Federal lawmakers are continuing to raise concerns about insurers' use of algorithms and AI to approve or deny claims. 

In a June 8 Senate Finance Committee hearing on healthcare consolidation, Sen. Ron Wyden, an Oregon Democrat and chair of the committee, said he is "increasingly concerned by the potential for abuse when it comes to the use of big data and algorithms in healthcare." 

"If insurance companies are getting bigger, and buying companies that specialize in developing algorithms, it strikes me that they are going to be in a position to invest in new ways to deny care," Mr. Wyden said. "That strikes me as a prescription for trouble." 

Karen Joynt Maddox, MD, associate professor of medicine at Washington University in St. Louis, told the committee there needs to be more oversight and regulation of algorithms to approve and deny claims. 

"It's a space that's moving too fast right now on the technological and business side for us to have the policy regulation in place to begin to deal with it," Dr. Maddox said. 

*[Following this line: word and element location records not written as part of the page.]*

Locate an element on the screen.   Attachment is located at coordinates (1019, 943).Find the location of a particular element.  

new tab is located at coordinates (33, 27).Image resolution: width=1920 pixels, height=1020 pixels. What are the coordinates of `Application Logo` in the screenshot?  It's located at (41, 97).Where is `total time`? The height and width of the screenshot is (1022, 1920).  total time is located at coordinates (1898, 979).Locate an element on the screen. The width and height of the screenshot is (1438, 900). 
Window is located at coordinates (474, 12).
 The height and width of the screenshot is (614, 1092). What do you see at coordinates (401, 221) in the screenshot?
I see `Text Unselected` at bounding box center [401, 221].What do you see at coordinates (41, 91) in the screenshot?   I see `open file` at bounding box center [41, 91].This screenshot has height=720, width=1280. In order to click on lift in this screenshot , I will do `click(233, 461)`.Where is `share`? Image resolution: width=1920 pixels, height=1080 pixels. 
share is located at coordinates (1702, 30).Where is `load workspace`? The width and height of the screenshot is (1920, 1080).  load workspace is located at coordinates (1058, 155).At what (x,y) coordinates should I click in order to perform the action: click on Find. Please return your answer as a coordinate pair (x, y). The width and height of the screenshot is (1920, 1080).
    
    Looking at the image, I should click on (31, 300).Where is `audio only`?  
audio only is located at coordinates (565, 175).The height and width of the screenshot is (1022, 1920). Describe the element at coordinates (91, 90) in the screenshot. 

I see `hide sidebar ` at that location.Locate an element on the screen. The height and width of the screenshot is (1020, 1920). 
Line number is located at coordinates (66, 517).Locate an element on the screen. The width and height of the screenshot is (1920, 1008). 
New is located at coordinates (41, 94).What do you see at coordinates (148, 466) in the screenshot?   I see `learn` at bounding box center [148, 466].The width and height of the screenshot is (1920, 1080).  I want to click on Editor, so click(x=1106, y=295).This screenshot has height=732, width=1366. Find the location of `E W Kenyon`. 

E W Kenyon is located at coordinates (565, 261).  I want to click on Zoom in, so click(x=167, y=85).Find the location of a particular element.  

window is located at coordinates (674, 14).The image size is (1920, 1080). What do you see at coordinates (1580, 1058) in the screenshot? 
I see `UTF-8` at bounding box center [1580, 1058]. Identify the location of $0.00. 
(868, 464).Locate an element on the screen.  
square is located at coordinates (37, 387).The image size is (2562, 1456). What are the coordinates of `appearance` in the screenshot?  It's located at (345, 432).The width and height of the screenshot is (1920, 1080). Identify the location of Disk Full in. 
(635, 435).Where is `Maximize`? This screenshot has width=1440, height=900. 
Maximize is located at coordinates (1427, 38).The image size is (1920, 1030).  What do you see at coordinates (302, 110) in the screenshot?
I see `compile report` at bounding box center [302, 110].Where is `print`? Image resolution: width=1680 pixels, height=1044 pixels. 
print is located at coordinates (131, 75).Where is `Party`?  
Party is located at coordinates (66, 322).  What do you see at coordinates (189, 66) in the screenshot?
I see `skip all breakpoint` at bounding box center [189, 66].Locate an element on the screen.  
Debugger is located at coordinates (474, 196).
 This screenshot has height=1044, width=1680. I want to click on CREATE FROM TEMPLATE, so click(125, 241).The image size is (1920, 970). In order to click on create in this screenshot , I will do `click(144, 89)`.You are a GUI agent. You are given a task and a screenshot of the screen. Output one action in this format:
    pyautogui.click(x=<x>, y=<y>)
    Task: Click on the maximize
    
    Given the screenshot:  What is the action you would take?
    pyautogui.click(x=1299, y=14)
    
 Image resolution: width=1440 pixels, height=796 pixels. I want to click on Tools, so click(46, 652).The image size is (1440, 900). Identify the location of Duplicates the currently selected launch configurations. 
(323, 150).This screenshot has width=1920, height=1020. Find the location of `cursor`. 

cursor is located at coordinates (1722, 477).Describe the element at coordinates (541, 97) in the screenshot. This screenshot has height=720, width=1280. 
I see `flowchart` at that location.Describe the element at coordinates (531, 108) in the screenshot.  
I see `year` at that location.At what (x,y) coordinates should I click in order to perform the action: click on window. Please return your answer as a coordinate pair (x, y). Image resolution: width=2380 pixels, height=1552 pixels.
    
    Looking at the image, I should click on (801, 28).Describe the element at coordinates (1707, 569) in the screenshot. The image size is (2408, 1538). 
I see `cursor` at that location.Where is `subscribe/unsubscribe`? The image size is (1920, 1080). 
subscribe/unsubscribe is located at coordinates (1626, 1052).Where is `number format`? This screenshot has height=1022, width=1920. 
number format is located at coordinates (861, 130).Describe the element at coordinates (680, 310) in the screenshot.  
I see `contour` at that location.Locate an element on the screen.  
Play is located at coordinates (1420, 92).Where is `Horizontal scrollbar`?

In May, members of the Senate Permanent Subcommittee on Investigations sent letters to CVS Health, Humana and UnitedHealth Group seeking internal documents detailing how the companies decide to approve or deny claims, including how the payers use artificial intelligence in the process. 

In 2021, around 17 percent of in-network claims were denied by commercial insurance plans, according to KFF.

In Medicare Advantage, payers denied between 3 and 12 percent of prior authorization requests. 

In March, ProPublica reported Cigna used a computer algorithm to review large batches of claims. Physicians then signed off on the denied claims without reading them, the report alleged. 

A Cigna Healthcare spokesperson told Becker's the report was a "mischaracterization of our process for accelerating payment of claims for routine, low-cost screenings." 

"We should figure out how to harness the algorithms for good rather than evil … algorithms should make prior authorization a 30-second enterprise, and preserve patient access to care," Dr. Maddox said. "Right now, because it's being done in an unregulated and unknown manner, we're seeing people get out ahead who are in the business of trying to deny care."